Write out exactly the lines running from the one with "Given: Favorite the" to the end of the data, including both of those lines and excluding pictures.
[[ RAW DATA, beginning ]]
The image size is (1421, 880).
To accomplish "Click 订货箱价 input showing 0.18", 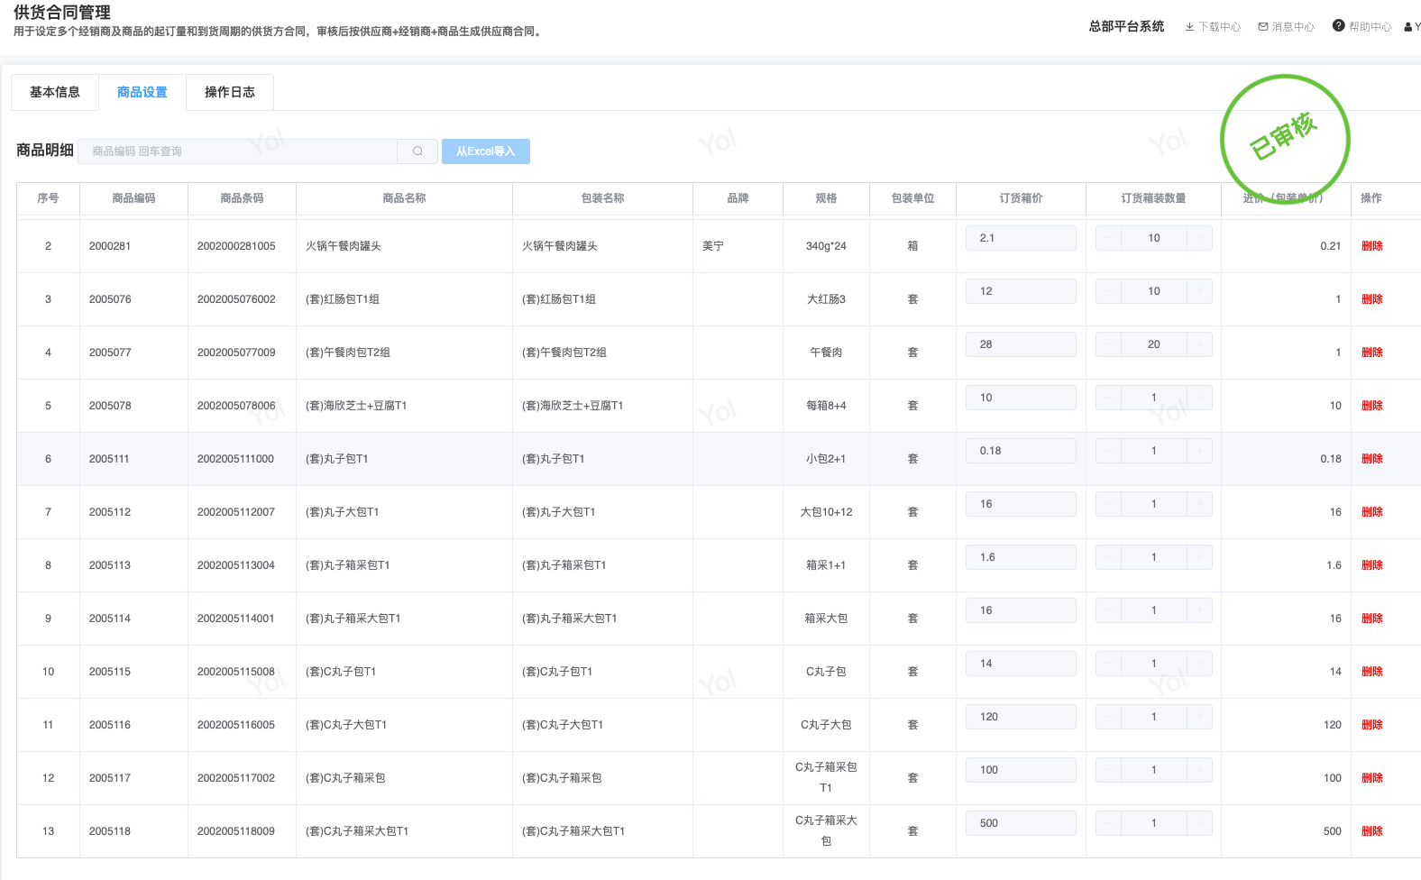I will [1020, 451].
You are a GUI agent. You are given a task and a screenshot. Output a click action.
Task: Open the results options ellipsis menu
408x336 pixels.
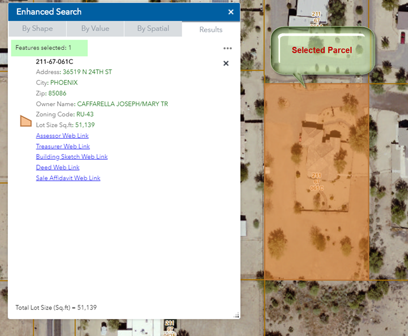click(227, 48)
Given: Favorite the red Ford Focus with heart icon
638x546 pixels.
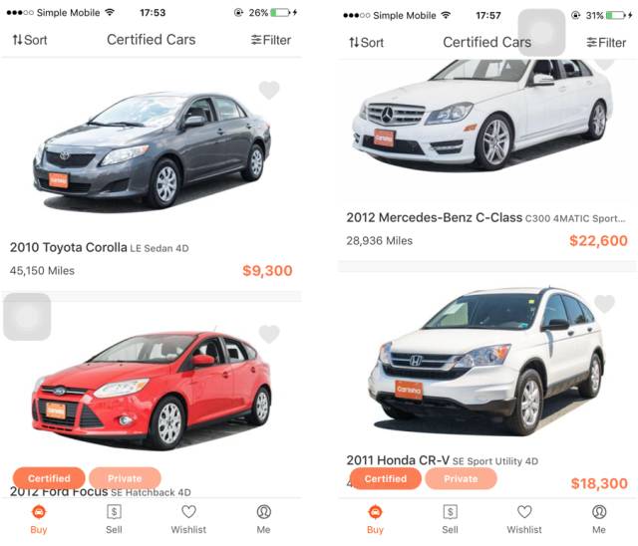Looking at the screenshot, I should [x=269, y=334].
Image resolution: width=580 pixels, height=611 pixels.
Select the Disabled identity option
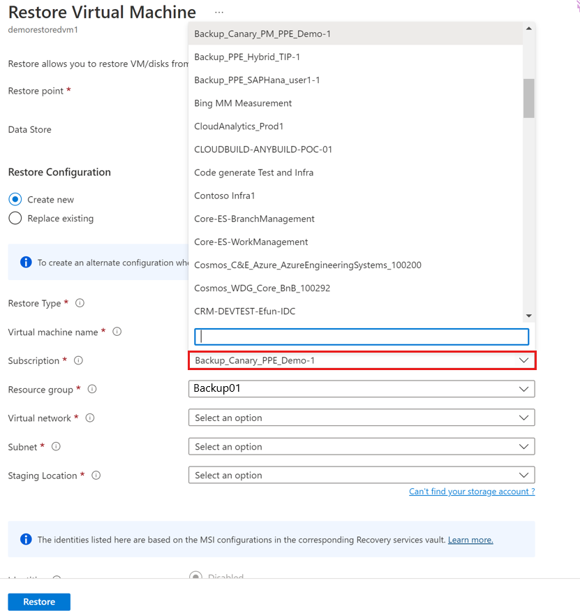(198, 577)
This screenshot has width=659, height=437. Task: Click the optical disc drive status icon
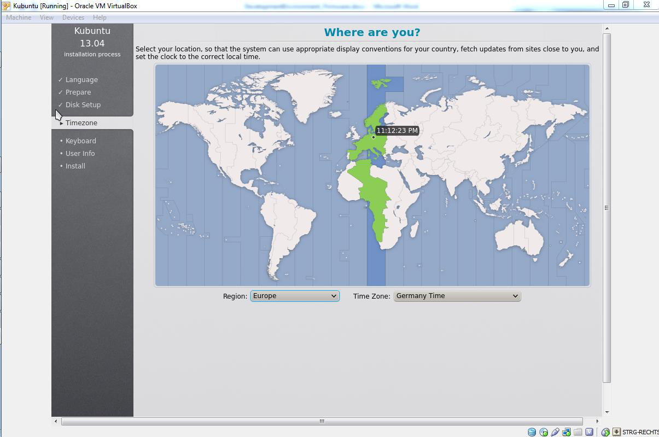(x=544, y=432)
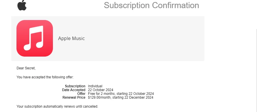Select the 'You have accepted the following offer' line
Viewport: 257px width, 112px height.
coord(45,77)
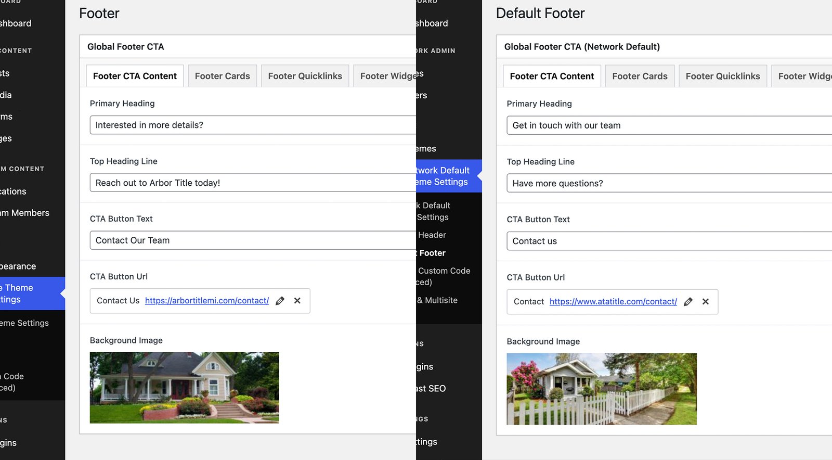The height and width of the screenshot is (460, 832).
Task: Click the 'Reach out to Arbor Title today!' field
Action: [252, 183]
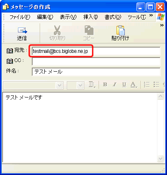167x175 pixels.
Task: Open the 挿入(I) menu
Action: 91,17
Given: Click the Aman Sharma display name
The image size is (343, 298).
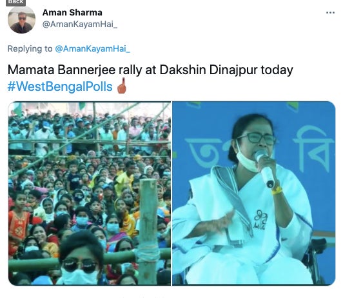Looking at the screenshot, I should point(72,12).
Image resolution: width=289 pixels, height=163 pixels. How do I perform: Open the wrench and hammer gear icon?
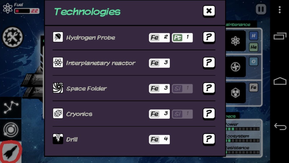pyautogui.click(x=13, y=37)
[[ RAW DATA, end ]]
▸ SOLUTION FOR THIS TASK
Given: Favorite the red Ford Focus with heart icon
638x546 pixels.
Looking at the screenshot, I should [x=269, y=334].
Image resolution: width=580 pixels, height=611 pixels.
Select the Disabled identity option
(198, 577)
This screenshot has width=659, height=437. Task: Click the optical disc drive status icon
(x=544, y=432)
Select the 'You have accepted the following offer' line
Viewport: 257px width, 112px height.
coord(45,77)
The height and width of the screenshot is (460, 832).
Task: Click the 'Reach out to Arbor Title today!' field
Action: [252, 183]
167x175 pixels.
Task: Open the 挿入(I) menu
Action: 91,17
Given: Click the Aman Sharma display name
The image size is (343, 298).
Looking at the screenshot, I should point(72,12).
Image resolution: width=289 pixels, height=163 pixels. How do I perform: Open the wrench and hammer gear icon?
pyautogui.click(x=13, y=37)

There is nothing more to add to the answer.